NetBSD OS Distribution

NetBSD is an open-source Unix-like operating system that descends from Berkeley Software Distribution (BSD), a Research Unix derivative developed at the University of California, Berkeley. It was the first open-source BSD descendant formally released after it was forked from 386BSD.1

Tornado VPS provides a netboot install for NetBSD.

For the rest of this document, we assume that you have a VPS in PV (paravirtualized) mode. PV and HVM are the two virtualization types supported by Xen. While it is possible to install NetBSD on an HVM VPS, it will not perform adequately for regular use.

Installation

Booting NetBSD installer

From the VPS console, select the option labeled “install new OS image.” Select the version of NetBSD you wish to install from the list of operating systems. Note that this doesn’t install the OS; it installs a kernel that will boot into the NetBSD installer. This also partitions your drive for use with pv-grub and adds a menu.lst. Once the install is finished, go back to the main menu, and use the option “create/start” to boot. Once the system is booted to a pvgrub menu, select the entry containing the word “install.”

Information supplied:

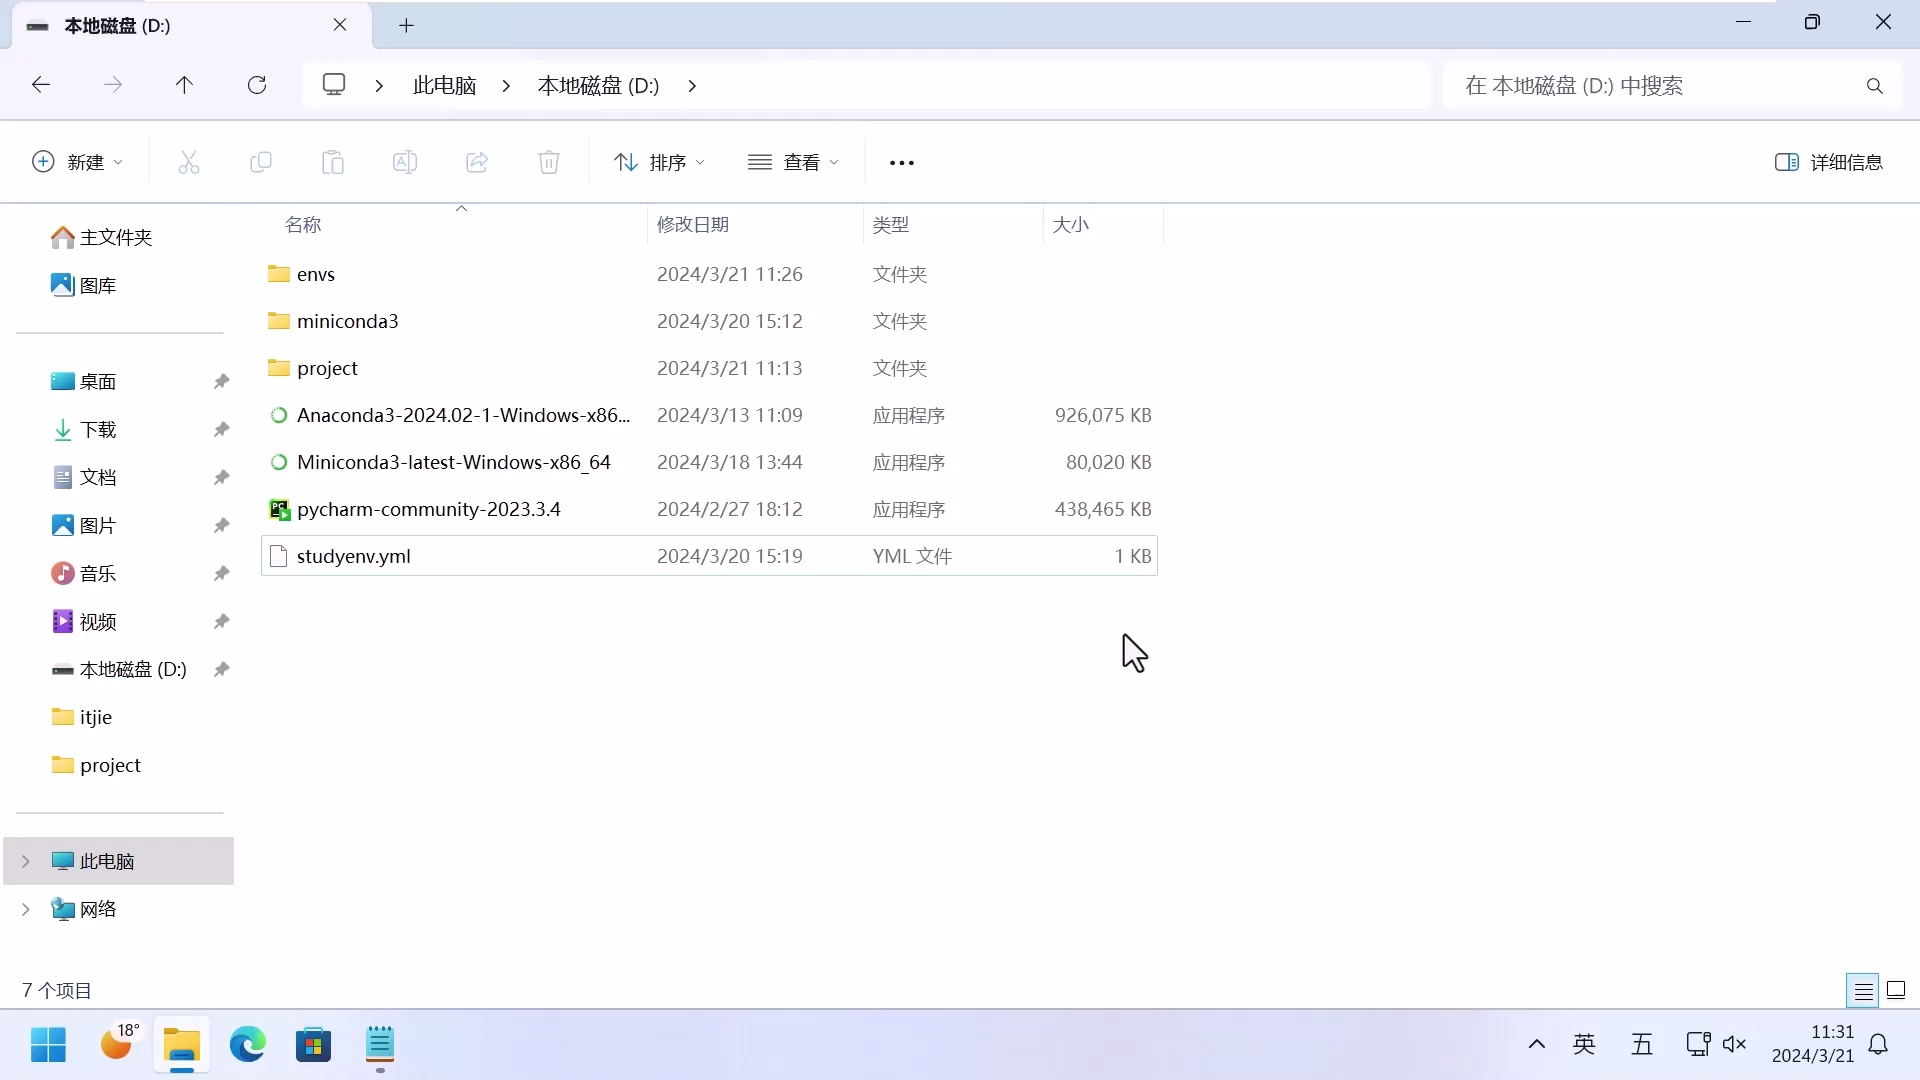Click the Delete icon in toolbar
Screen dimensions: 1920x1080
tap(549, 162)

Given task: Please rewrite the paragraph of the NetBSD text that begins "From the VPS console" as a numbered list of steps, keeping its main facts.

The output:
1. In the VPS console, choose "install new OS image."
2. Pick the NetBSD version to install from the list of operating systems. This installs a kernel that boots into the NetBSD installer, not the OS itself. It also partitions the drive for pv-grub and adds a menu.lst.
3. When the install finishes, return to the main menu and boot with "create/start."
4. At the pvgrub menu, select the entry containing the word "install."